The method flow of FIG. 3 is an example flow that is depicted purely for the sake of clarity. In alternative embodiments, any other suitable flow can be used.
It will thus be appreciated that the embodiments described above are cited by way of example, and that the present invention is not limited to what has been particularly shown and described hereinabove. Rather, the scope of the present invention includes both combinations and sub-combinations of the various features described hereinabove, as well as variations and modifications thereof which would occur to persons skilled in the art upon reading the foregoing description and which are not disclosed in the prior art. Documents incorporated by reference in the present patent application are to be considered an integral part of the application except that to the extent any terms are defined in these incorporated documents in a manner that conflicts with the definitions made explicitly or implicitly in the present specification, only the definitions in the present specification should be considered.

Claims

1. A computing system, comprising:

a main processor comprising a cache; and

an accelerator, wherein:

the main processor is to assign a computing task to the accelerator; and

the accelerator is to select a sub-task of the computing task, and to assign the sub-task back to the main processor by stashing the sub-task directly into the cache of the main processor.

2. The system according to claim 1, wherein:

the main processor comprises (i) multiple processor cores, (ii) multiple Level-2 (L2) caches associated respectively with the multiple processor cores, and (iii) a System-Level Cache (SLC); and

the accelerator is to stash the sub-task directly into one of the L2 caches.
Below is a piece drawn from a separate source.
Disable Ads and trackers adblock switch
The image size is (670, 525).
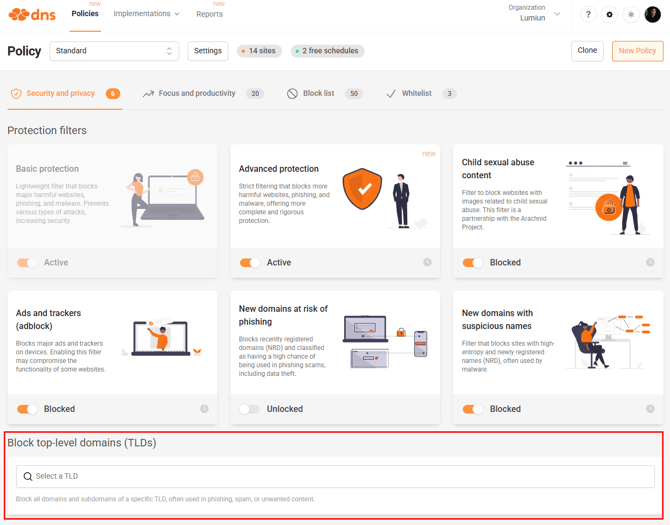[27, 409]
3. The system according to claim 2, wherein the accelerator is to choose a processor core among the multiple processor cores for executing the sub-task, and to stash the sub-task into an L2 cache of the chosen processor core.
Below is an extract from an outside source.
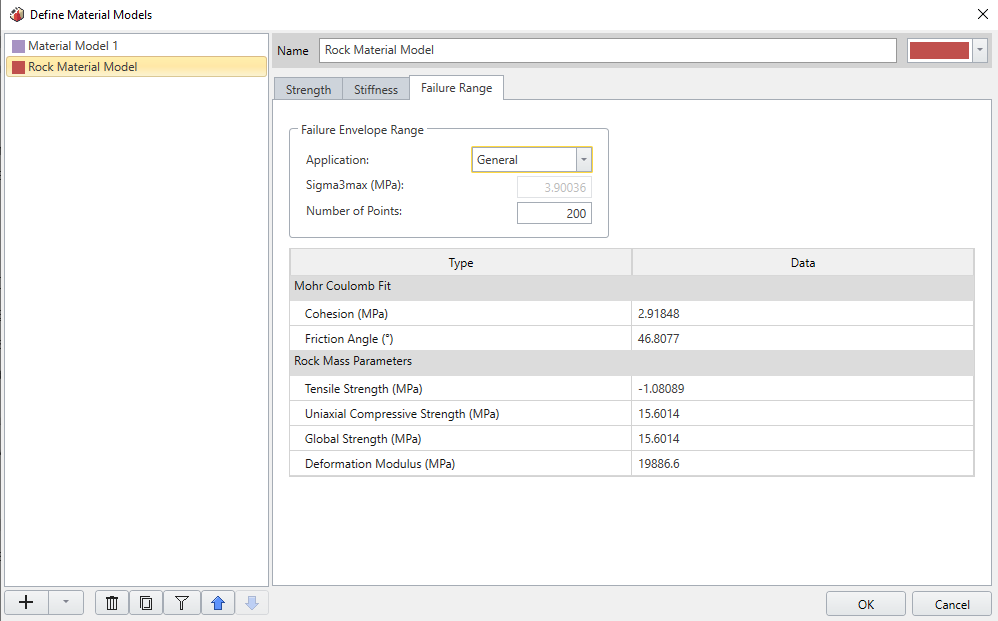Screen dimensions: 998x621
Task: Click the move material down arrow
Action: 252,603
4. The system according to claim 1, wherein:

the accelerator is to stash the sub-task directly into the SLC.

5. The system according to claim 4, wherein the main processor is to choose a processor core among the multiple processor cores for executing the sub-task, and wherein the chosen processor core is to retrieve the sub-task from the SLC.
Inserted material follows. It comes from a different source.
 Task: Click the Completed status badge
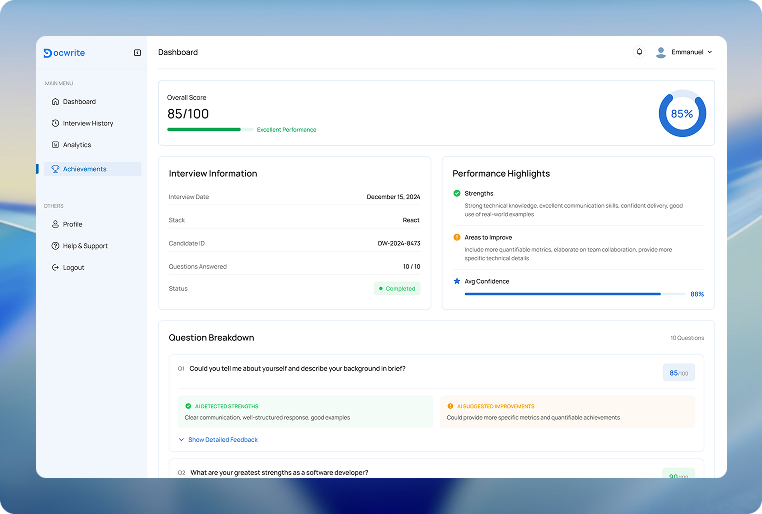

6. The system according to claim 1, wherein the main processor is a Central Processing Unit (CPU) and the accelerator is a Graphics Processing Unit (GPU).

7. A computing method, comprising:

assigning a computing task from a main processor to an accelerator; and

in the accelerator, selecting a sub-task of the computing task, and assigning the sub-task back to the main processor by stashing the sub-task directly into a cache of the main processor.

8. The method according to claim 7, wherein:

stashing the sub-task comprises writing the sub-task directly into one of the L2 caches.

9. The method according to claim 8, wherein stashing the sub-task comprises, in the accelerator, choosing a processor core among the multiple processor cores for executing the sub-task, and stashing the sub-task into an L2 cache of the chosen processor core.

10. The method according to claim 7, wherein:

stashing the sub-task comprises writing the sub-task directly into the SLC.

11. The method according to claim 10, further comprising:

choosing, by the main processor, a processor core among the multiple processor cores for executing the sub-task; and

retrieving the sub-task from the SLC by the chosen processor core.

12. The method according to claim 7, wherein the main processor is a Central Processing Unit (CPU) and the accelerator is a Graphics Processing Unit (GPU).